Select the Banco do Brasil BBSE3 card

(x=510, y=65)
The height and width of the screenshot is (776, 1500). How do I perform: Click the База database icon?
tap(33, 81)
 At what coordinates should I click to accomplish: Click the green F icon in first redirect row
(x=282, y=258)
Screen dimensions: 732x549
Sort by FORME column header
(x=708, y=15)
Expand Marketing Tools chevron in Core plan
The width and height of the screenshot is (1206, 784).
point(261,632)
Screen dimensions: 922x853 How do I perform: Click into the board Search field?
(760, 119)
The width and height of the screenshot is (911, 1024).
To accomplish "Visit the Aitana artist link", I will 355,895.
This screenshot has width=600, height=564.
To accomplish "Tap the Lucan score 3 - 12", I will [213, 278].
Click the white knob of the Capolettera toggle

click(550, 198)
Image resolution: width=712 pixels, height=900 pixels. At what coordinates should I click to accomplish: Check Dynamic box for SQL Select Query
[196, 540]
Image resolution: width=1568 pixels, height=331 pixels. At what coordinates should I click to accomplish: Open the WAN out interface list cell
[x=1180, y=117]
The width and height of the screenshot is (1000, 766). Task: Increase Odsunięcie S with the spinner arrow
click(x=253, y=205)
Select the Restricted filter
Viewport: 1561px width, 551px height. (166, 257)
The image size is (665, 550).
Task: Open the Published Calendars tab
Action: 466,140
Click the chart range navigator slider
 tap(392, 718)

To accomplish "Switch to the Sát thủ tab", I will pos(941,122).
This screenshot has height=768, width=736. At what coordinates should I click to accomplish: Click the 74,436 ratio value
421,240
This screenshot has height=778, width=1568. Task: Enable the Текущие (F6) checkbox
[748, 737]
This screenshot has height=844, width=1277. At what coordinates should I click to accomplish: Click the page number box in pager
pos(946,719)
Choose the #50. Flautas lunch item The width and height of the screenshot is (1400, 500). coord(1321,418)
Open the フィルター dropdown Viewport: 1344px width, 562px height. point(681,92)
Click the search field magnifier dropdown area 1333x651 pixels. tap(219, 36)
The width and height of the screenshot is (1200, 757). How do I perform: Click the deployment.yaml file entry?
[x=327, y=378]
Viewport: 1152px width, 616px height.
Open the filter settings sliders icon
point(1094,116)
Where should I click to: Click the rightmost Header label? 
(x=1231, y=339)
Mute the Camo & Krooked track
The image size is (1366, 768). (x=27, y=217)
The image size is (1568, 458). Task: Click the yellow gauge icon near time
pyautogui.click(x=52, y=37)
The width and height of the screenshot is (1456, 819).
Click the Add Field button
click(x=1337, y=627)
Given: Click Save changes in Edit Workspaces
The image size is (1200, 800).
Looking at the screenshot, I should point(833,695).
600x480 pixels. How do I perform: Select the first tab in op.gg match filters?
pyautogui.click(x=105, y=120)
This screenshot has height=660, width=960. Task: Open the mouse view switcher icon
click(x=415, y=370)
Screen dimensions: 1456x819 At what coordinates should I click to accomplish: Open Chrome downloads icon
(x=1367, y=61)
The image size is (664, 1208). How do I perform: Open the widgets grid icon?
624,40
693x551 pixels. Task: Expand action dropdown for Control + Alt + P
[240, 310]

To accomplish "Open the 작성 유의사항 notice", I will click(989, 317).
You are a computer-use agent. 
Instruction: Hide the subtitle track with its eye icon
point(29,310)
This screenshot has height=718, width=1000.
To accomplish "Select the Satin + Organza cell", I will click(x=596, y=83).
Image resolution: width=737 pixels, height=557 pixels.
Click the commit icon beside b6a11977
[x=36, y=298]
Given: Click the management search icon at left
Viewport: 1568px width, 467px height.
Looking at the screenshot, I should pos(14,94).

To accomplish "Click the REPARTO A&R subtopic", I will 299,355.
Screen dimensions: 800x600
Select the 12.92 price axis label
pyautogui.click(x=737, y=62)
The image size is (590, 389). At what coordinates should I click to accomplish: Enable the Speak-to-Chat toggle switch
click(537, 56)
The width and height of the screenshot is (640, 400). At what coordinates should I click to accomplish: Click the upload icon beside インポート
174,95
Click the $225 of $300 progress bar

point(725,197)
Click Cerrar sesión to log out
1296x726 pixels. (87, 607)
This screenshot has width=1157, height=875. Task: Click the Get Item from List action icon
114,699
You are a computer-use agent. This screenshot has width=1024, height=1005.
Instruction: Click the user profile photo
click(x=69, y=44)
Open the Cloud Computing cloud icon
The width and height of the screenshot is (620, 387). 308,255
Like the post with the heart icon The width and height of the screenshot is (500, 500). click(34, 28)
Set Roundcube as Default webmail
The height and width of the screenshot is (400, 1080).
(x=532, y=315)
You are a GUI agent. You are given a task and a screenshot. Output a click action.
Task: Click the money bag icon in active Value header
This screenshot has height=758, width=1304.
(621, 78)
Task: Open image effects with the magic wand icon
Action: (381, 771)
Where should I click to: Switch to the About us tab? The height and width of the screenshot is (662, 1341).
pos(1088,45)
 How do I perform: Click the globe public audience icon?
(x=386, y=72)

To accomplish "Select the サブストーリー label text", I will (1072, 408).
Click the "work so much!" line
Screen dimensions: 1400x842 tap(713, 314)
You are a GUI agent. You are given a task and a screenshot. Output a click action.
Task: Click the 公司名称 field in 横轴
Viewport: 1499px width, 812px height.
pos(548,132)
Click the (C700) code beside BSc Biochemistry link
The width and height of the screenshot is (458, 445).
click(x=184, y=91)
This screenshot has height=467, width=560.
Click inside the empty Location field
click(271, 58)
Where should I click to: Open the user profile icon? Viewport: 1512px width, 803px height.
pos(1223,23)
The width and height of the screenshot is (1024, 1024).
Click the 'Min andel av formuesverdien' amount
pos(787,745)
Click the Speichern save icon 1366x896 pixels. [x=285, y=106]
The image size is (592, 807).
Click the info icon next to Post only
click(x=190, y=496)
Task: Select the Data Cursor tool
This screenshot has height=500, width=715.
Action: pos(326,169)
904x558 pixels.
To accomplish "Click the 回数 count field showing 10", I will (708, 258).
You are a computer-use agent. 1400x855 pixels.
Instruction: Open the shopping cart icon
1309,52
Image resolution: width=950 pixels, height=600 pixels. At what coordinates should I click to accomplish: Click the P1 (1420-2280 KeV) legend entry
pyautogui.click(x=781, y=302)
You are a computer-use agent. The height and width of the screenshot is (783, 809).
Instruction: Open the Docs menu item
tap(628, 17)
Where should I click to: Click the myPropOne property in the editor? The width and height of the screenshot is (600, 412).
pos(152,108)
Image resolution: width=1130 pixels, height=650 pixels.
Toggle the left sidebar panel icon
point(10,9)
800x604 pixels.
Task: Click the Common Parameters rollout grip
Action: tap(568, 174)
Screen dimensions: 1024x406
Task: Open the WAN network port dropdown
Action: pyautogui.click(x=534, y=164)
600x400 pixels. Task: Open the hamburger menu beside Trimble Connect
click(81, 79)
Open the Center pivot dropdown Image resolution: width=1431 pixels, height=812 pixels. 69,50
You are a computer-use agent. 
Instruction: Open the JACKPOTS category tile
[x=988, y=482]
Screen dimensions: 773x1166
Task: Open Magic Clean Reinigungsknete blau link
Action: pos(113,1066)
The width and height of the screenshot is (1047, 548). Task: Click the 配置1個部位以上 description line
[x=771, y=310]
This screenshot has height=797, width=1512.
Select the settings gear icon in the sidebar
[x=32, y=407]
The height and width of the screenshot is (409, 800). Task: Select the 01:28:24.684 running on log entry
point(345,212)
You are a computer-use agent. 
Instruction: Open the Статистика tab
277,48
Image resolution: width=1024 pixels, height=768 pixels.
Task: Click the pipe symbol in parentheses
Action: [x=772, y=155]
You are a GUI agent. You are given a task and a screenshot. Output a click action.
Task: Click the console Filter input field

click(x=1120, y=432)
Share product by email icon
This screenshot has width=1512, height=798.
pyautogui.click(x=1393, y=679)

========

__TASK OBJECTIVE__. Could you write the whole listing out again, line for line?

__REPLY__.
Select the Banco do Brasil BBSE3 card

(x=510, y=65)
The height and width of the screenshot is (776, 1500). How do I perform: Click the База database icon?
tap(33, 81)
 At what coordinates should I click to accomplish: Click the green F icon in first redirect row
(x=282, y=258)
Screen dimensions: 732x549
Sort by FORME column header
(x=708, y=15)
Expand Marketing Tools chevron in Core plan
The width and height of the screenshot is (1206, 784).
point(261,632)
Screen dimensions: 922x853 How do I perform: Click into the board Search field?
(760, 119)
The width and height of the screenshot is (911, 1024).
To accomplish "Visit the Aitana artist link", I will 355,895.
This screenshot has width=600, height=564.
To accomplish "Tap the Lucan score 3 - 12", I will [213, 278].
Click the white knob of the Capolettera toggle

click(550, 198)
Image resolution: width=712 pixels, height=900 pixels. At what coordinates should I click to accomplish: Check Dynamic box for SQL Select Query
[196, 540]
Image resolution: width=1568 pixels, height=331 pixels. At what coordinates should I click to accomplish: Open the WAN out interface list cell
[x=1180, y=117]
The width and height of the screenshot is (1000, 766). Task: Increase Odsunięcie S with the spinner arrow
click(x=253, y=205)
Select the Restricted filter
Viewport: 1561px width, 551px height. (166, 257)
The image size is (665, 550).
Task: Open the Published Calendars tab
Action: 466,140
Click the chart range navigator slider
 tap(392, 718)

To accomplish "Switch to the Sát thủ tab", I will pos(941,122).
This screenshot has height=768, width=736. At what coordinates should I click to accomplish: Click the 74,436 ratio value
421,240
This screenshot has height=778, width=1568. Task: Enable the Текущие (F6) checkbox
[748, 737]
This screenshot has height=844, width=1277. At what coordinates should I click to accomplish: Click the page number box in pager
pos(946,719)
Choose the #50. Flautas lunch item The width and height of the screenshot is (1400, 500). coord(1321,418)
Open the フィルター dropdown Viewport: 1344px width, 562px height. point(681,92)
Click the search field magnifier dropdown area 1333x651 pixels. tap(219, 36)
The width and height of the screenshot is (1200, 757). How do I perform: Click the deployment.yaml file entry?
[x=327, y=378]
Viewport: 1152px width, 616px height.
Open the filter settings sliders icon
point(1094,116)
Where should I click to: Click the rightmost Header label? 
(x=1231, y=339)
Mute the Camo & Krooked track
The image size is (1366, 768). (x=27, y=217)
The image size is (1568, 458). Task: Click the yellow gauge icon near time
pyautogui.click(x=52, y=37)
The width and height of the screenshot is (1456, 819).
Click the Add Field button
click(x=1337, y=627)
Given: Click Save changes in Edit Workspaces
The image size is (1200, 800).
Looking at the screenshot, I should point(833,695).
600x480 pixels. How do I perform: Select the first tab in op.gg match filters?
pyautogui.click(x=105, y=120)
This screenshot has height=660, width=960. Task: Open the mouse view switcher icon
click(x=415, y=370)
Screen dimensions: 1456x819 At what coordinates should I click to accomplish: Open Chrome downloads icon
(x=1367, y=61)
The image size is (664, 1208). How do I perform: Open the widgets grid icon?
624,40
693x551 pixels. Task: Expand action dropdown for Control + Alt + P
[240, 310]

To accomplish "Open the 작성 유의사항 notice", I will click(989, 317).
You are a computer-use agent. 
Instruction: Hide the subtitle track with its eye icon
point(29,310)
This screenshot has height=718, width=1000.
To accomplish "Select the Satin + Organza cell", I will click(x=596, y=83).
Image resolution: width=737 pixels, height=557 pixels.
Click the commit icon beside b6a11977
[x=36, y=298]
Given: Click the management search icon at left
Viewport: 1568px width, 467px height.
Looking at the screenshot, I should pos(14,94).

To accomplish "Click the REPARTO A&R subtopic", I will 299,355.
Screen dimensions: 800x600
Select the 12.92 price axis label
pyautogui.click(x=737, y=62)
The image size is (590, 389). At what coordinates should I click to accomplish: Enable the Speak-to-Chat toggle switch
click(537, 56)
The width and height of the screenshot is (640, 400). At what coordinates should I click to accomplish: Click the upload icon beside インポート
174,95
Click the $225 of $300 progress bar

point(725,197)
Click Cerrar sesión to log out
1296x726 pixels. (87, 607)
This screenshot has width=1157, height=875. Task: Click the Get Item from List action icon
114,699
You are a computer-use agent. This screenshot has width=1024, height=1005.
Instruction: Click the user profile photo
click(x=69, y=44)
Open the Cloud Computing cloud icon
The width and height of the screenshot is (620, 387). 308,255
Like the post with the heart icon The width and height of the screenshot is (500, 500). click(34, 28)
Set Roundcube as Default webmail
The height and width of the screenshot is (400, 1080).
(x=532, y=315)
You are a GUI agent. You are given a task and a screenshot. Output a click action.
Task: Click the money bag icon in active Value header
This screenshot has height=758, width=1304.
(621, 78)
Task: Open image effects with the magic wand icon
Action: (381, 771)
Where should I click to: Switch to the About us tab? The height and width of the screenshot is (662, 1341).
pos(1088,45)
 How do I perform: Click the globe public audience icon?
(x=386, y=72)

To accomplish "Select the サブストーリー label text", I will (1072, 408).
Click the "work so much!" line
Screen dimensions: 1400x842 tap(713, 314)
You are a GUI agent. You are given a task and a screenshot. Output a click action.
Task: Click the 公司名称 field in 横轴
Viewport: 1499px width, 812px height.
pos(548,132)
Click the (C700) code beside BSc Biochemistry link
The width and height of the screenshot is (458, 445).
click(x=184, y=91)
This screenshot has height=467, width=560.
Click inside the empty Location field
click(271, 58)
Where should I click to: Open the user profile icon? Viewport: 1512px width, 803px height.
pos(1223,23)
The width and height of the screenshot is (1024, 1024).
Click the 'Min andel av formuesverdien' amount
pos(787,745)
Click the Speichern save icon 1366x896 pixels. [x=285, y=106]
The image size is (592, 807).
Click the info icon next to Post only
click(x=190, y=496)
Task: Select the Data Cursor tool
This screenshot has height=500, width=715.
Action: pos(326,169)
904x558 pixels.
To accomplish "Click the 回数 count field showing 10", I will (708, 258).
You are a computer-use agent. 1400x855 pixels.
Instruction: Open the shopping cart icon
1309,52
Image resolution: width=950 pixels, height=600 pixels. At what coordinates should I click to accomplish: Click the P1 (1420-2280 KeV) legend entry
pyautogui.click(x=781, y=302)
You are a computer-use agent. The height and width of the screenshot is (783, 809).
Instruction: Open the Docs menu item
tap(628, 17)
Where should I click to: Click the myPropOne property in the editor? The width and height of the screenshot is (600, 412).
pos(152,108)
Image resolution: width=1130 pixels, height=650 pixels.
Toggle the left sidebar panel icon
point(10,9)
800x604 pixels.
Task: Click the Common Parameters rollout grip
Action: tap(568, 174)
Screen dimensions: 1024x406
Task: Open the WAN network port dropdown
Action: pyautogui.click(x=534, y=164)
600x400 pixels. Task: Open the hamburger menu beside Trimble Connect
click(81, 79)
Open the Center pivot dropdown Image resolution: width=1431 pixels, height=812 pixels. 69,50
You are a computer-use agent. 
Instruction: Open the JACKPOTS category tile
[x=988, y=482]
Screen dimensions: 773x1166
Task: Open Magic Clean Reinigungsknete blau link
Action: pos(113,1066)
The width and height of the screenshot is (1047, 548). Task: Click the 配置1個部位以上 description line
[x=771, y=310]
This screenshot has height=797, width=1512.
Select the settings gear icon in the sidebar
[x=32, y=407]
The height and width of the screenshot is (409, 800). Task: Select the 01:28:24.684 running on log entry
point(345,212)
You are a computer-use agent. 
Instruction: Open the Статистика tab
277,48
Image resolution: width=1024 pixels, height=768 pixels.
Task: Click the pipe symbol in parentheses
Action: [x=772, y=155]
You are a GUI agent. You are given a task and a screenshot. Output a click action.
Task: Click the console Filter input field

click(x=1120, y=432)
Share product by email icon
This screenshot has width=1512, height=798.
pyautogui.click(x=1393, y=679)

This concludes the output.